Subject: | floating-point formats not according to spec |

Date: | Mon, 2 Feb 2015 15:14:53 +0000 |

To: | bug-Sereal-Encoder [...] rt.cpan.org |

From: | Zefram <zefram [...] fysh.org> |

The Sereal format spec clearly says that floating-point values
are to be stored in IEEE formats. However, the spec does poorly at
specifying which formats these are, and the implementation actually uses
not-necessarily-IEEE native formats.
First, the spec. The tag table documents tags named "FLOAT", "DOUBLE",
and "LONG_DOUBLE", describing the type-specific data for each as
"<IEEE-FLOAT>", "<IEEE-DOUBLE>", and "<IEEE-LONG-DOUBLE>" respectively.
This, along with the general note about using IEEE formats and the
other general note about numeric quantities being little-endian, is the
entire specification for the floating-point representations. This is
a problem, because the terms "float" and "long double" don't have any
defined meaning in the context of IEEE 754, so the intended referents
are unclear.
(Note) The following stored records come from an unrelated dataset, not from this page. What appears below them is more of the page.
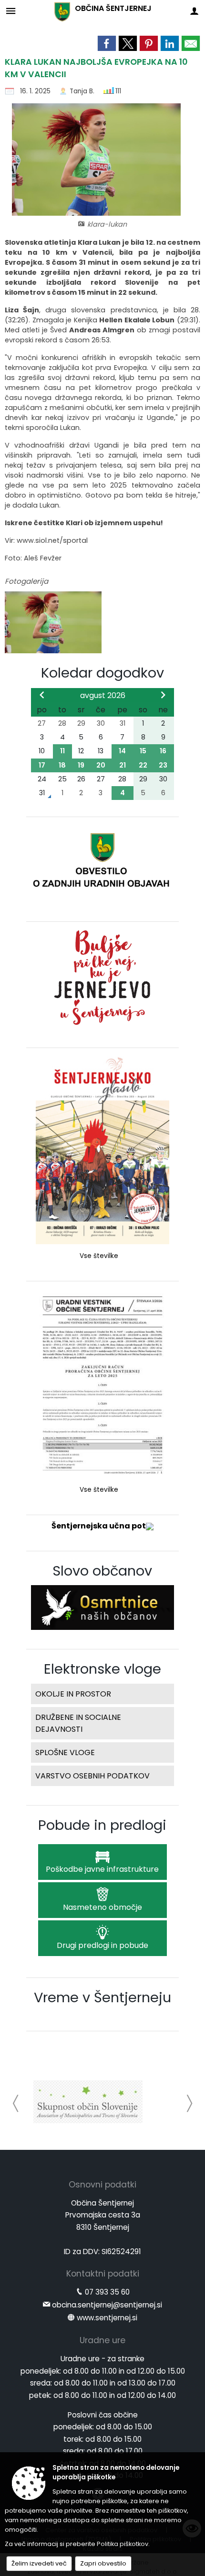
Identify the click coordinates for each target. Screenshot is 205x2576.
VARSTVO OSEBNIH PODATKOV (92, 1775)
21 (122, 765)
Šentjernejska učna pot (98, 1525)
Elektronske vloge (102, 1668)
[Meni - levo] (10, 10)
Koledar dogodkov (102, 672)
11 (62, 751)
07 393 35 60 (107, 2292)
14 (122, 751)
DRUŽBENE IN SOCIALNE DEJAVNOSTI (78, 1723)
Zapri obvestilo (103, 2563)
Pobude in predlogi (102, 1825)
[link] (106, 43)
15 (143, 751)
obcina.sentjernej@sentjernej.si (107, 2305)
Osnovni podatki (102, 2184)
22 (143, 765)
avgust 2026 (102, 695)
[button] (16, 2103)
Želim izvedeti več (39, 2563)
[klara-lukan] (53, 622)
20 (100, 765)
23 (163, 765)
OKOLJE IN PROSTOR (73, 1693)
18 (62, 765)
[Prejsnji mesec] (42, 695)
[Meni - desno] (194, 10)
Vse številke (99, 1255)
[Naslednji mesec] (163, 695)
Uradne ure (102, 2340)
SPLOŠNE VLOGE (65, 1752)
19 (81, 765)
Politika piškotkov (122, 2543)
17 (42, 765)
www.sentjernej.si (107, 2318)
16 (163, 751)
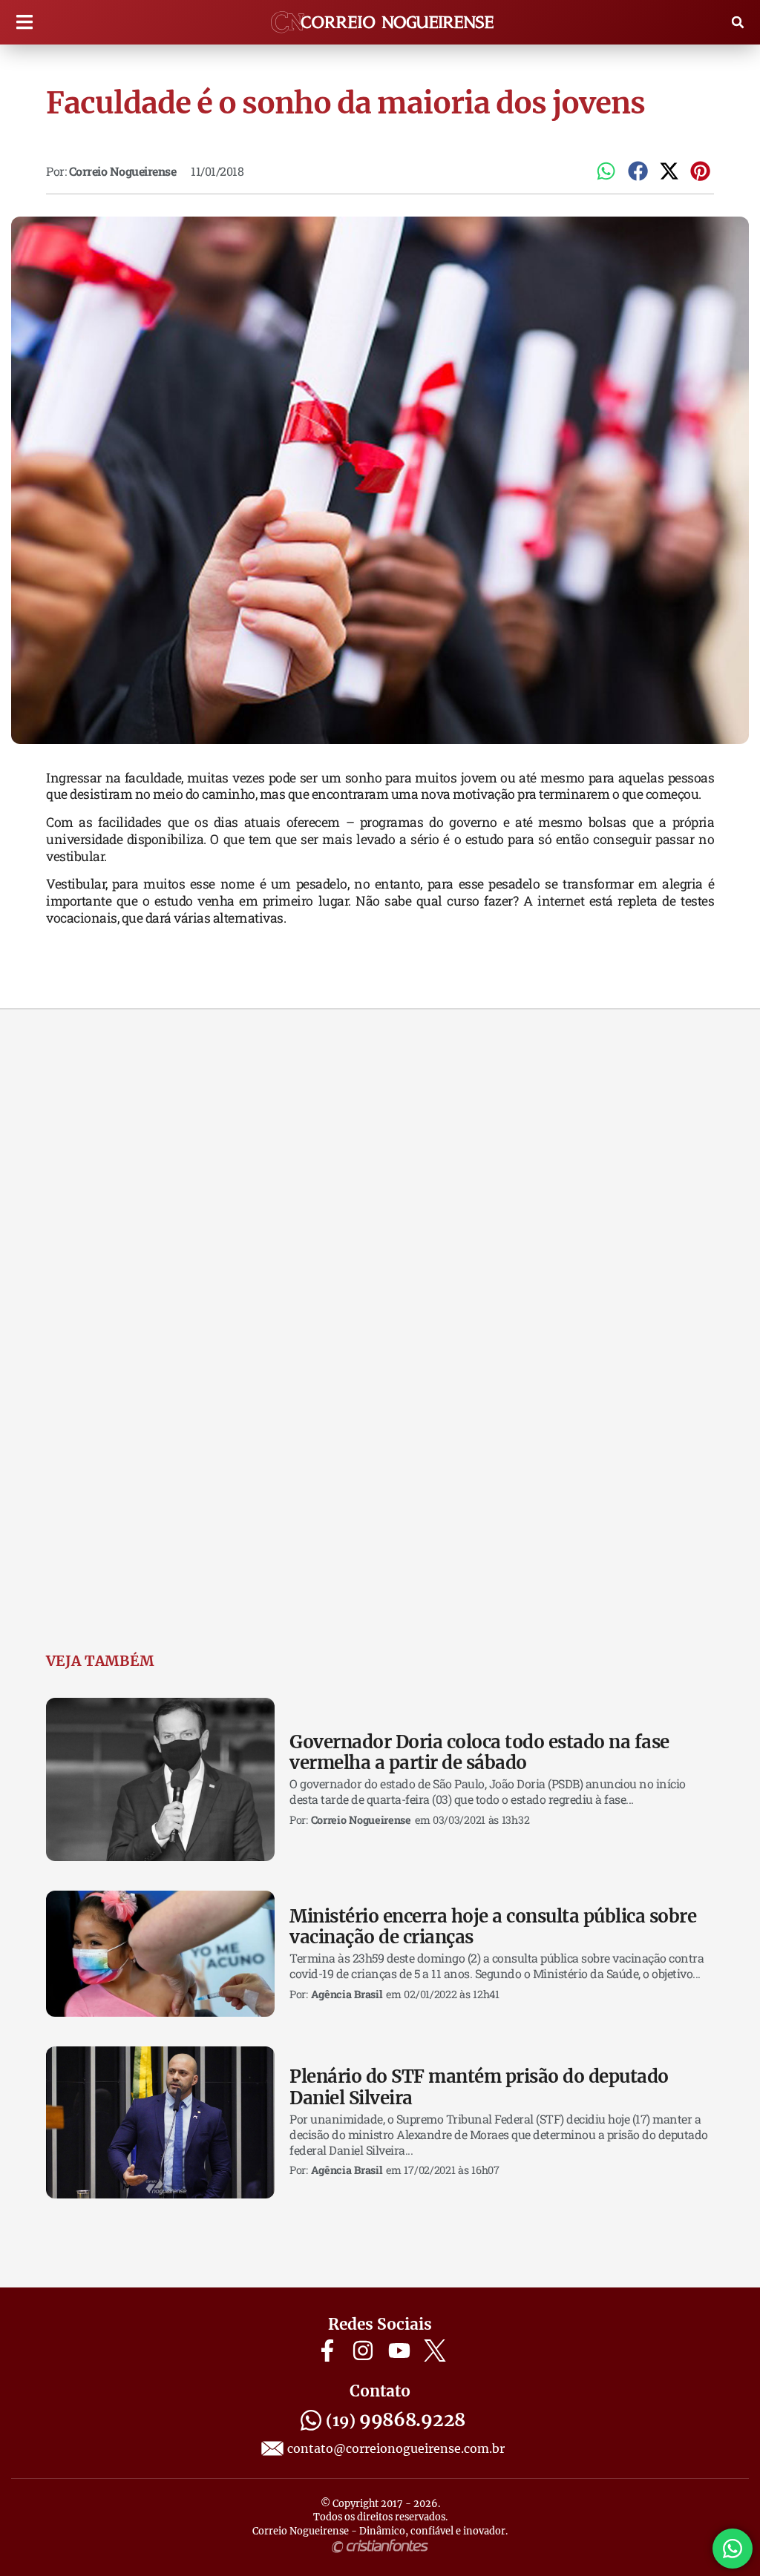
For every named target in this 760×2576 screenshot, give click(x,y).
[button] (24, 23)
The family of terms "float", "double", and "long double"
are actually C type names, and IEEE 754 does not specify any particular
mapping of its formats onto C types.
IEEE 754 defines four binary floating-point formats for data interchange.
Each has an explicit name based on its bit length, and a common
name based on multiples of the historical default size of 32 bits.
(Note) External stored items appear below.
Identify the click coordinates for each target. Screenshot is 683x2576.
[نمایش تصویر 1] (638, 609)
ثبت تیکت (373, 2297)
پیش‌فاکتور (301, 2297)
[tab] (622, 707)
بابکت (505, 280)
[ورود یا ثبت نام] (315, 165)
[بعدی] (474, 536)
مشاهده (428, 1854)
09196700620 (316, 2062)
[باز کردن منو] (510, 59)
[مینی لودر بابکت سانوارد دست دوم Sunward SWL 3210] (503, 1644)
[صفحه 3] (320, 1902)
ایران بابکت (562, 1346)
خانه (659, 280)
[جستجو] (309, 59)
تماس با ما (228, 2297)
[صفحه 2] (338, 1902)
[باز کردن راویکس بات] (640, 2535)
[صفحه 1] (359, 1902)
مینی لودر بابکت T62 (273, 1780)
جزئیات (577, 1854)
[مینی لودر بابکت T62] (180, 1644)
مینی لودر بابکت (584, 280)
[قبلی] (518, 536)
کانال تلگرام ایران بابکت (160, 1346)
The four formats are binary16 ("half precision", 5 exponent bits, 10
fractional significand bits), binary32 ("single precision", 8 exponent
bits, 23 fractional significand bits), binary64 ("double precision", 11
exponent bits, 52 fractional significand bits), and binary128 ("quadruple
precision", 15 exponent bits, 112 fractional significand bits). The spec
should refer to these formats by either of their names, not by C types.
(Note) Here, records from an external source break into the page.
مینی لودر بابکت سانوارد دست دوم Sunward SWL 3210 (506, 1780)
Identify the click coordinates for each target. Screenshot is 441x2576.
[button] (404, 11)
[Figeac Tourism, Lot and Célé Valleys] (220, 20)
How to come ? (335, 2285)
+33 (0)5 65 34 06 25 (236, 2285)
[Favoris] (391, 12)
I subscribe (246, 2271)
Next, the implementation. srl_encoder.c (and matching srl_decoder.c
of Sereal::Decoder) does not make any effort to use IEEE formats in
serialised data. Instead it uses the native C floating-point types,
associating float, double, and long double each with the similarly-named
tag. It doesn't even canonicalise endianness: so even where the native
types are IEEE, a big-endian system serialises contrary to the spec's
statement that numeric data are little-endian. (With the varint clause
explicitly specifying little-endian, and all other numeric quantities
being single bytes, the floating-point formats seem to be the only data
to which the general endianness statement apply.)
Hosts with different endianness or otherwise differing floating-point
formats of the same size will see corrupted numeric data when they
try to exchange serialised NVs. Hosts whose floating-point formats
for particular C types have different sizes will see worse corruption,
by virtue of losing synchronisation between encoder and decoder.
I'm not presently affected by this, but foreseeably might become affected.
We configure our perls to use long double for NV, and currently for
us that's the decidedly non-IEEE x87 80-bit format. (Not only is
the format not one of the lengths specified by IEEE, but by using an
explicit integral significand bit it doesn't even follow IEEE's rules
for constructing floating-point formats.) It is foreseeable that this
format will eventually be supplanted, one way or another, by the IEEE
quad-precision format, which is already used for the long double type on
some platforms. In switching over we would face a compatibility problem.
-zefram